Question #6b77f

1 Answer
Jul 21, 2015


Here's how you can figure these out.


Once again, it is very useful to use state symbols to show which compound is ionic and which is covalent.

This will help ypu determine which compound will exist as ions in aqueous solution and which as molecules.

In your case, you have two soluble ionic compounds, sodium sulfite, #Na_2SO_3#, and barium acetate, #Ba(C_2H_3O_2)_2#, reacting to produce a soluble salt, sodium acetate, #NaC_2H_3O_2#, and an insoluble solid, barium sulfite, #BaSO_3#, which will precipitate out of solution.

This means that barium sulfite will not exist as ions in solution. So, let's take these equations one by one

  • Molecular equation

To write the molecular equation, simply use the compounds as they are written - but don't forget to include state symbols!

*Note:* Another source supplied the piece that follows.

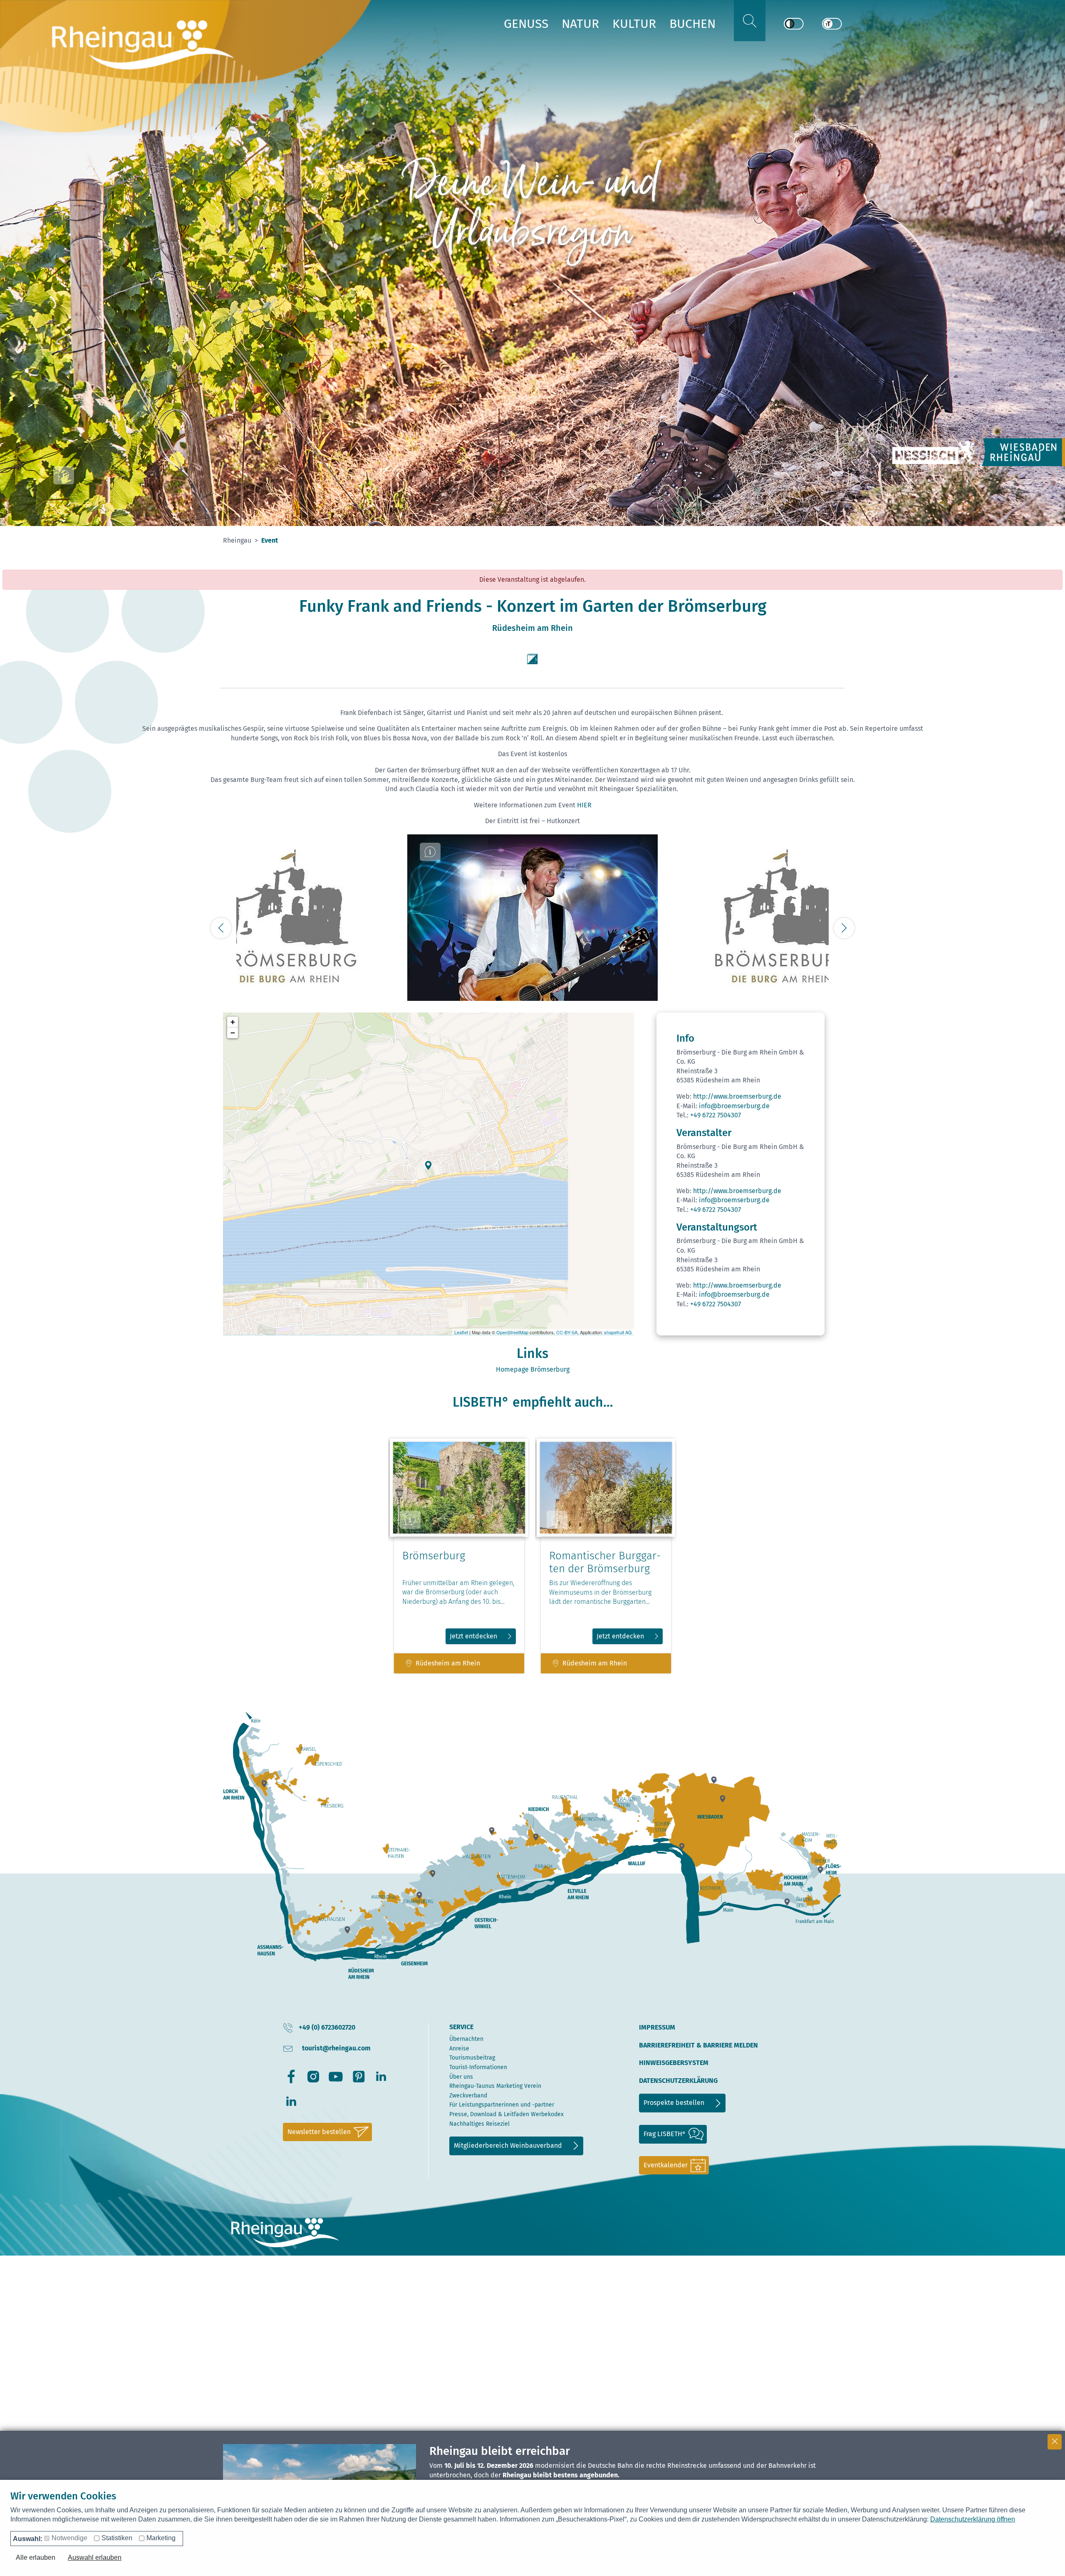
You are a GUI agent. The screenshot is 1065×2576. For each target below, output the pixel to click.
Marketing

#Na_2SO_(3(aq)) + Ba(CH_3COO)_(2(aq)) -> color(green)(2)NaCH_3COO_((aq)) + BaSO_(3(s)) darr#

  • Complete ionic equation

To write the complete ionic equation you need to break all the ionic compounds into cations and anions. All ions that take part in the reaction are included.

#color(blue)(2)Na_((aq))^(+) + SO_(3(aq))^(2-) + Ba_((aq))^(2+) + color(red)(2)CH_3COO_((aq))^(-) -> color(green)(2)Na_((aq))^(+) + color(green)(2)CH_3COO_((aq))^(-) + BaSO_(3(s)) darr#

  • Net ionic equation

This time you need to remove spectator ions, which are ions that are present on both sides of the equation.

In your case, the sodium cations and the acetate anions will not appear in the net ionic equation.

#cancel(color(blue)(2)Na_((aq))^(+)) + SO_(3(aq))^(2-) + Ba_((aq))^(2+) + cancel(color(red)(2)CH_3COO_((aq))^(-)) -> cancel(color(green)(2)Na_((aq))^(+)) + cancel(color(green)(2)CH_3COO_((aq))^(-)) + BaSO_(3(s)) darr#

This is equivalent to

#SO_(3(aq))^(2-) + Ba_((aq))^(2+) -> BaSO_(3(s)) darr#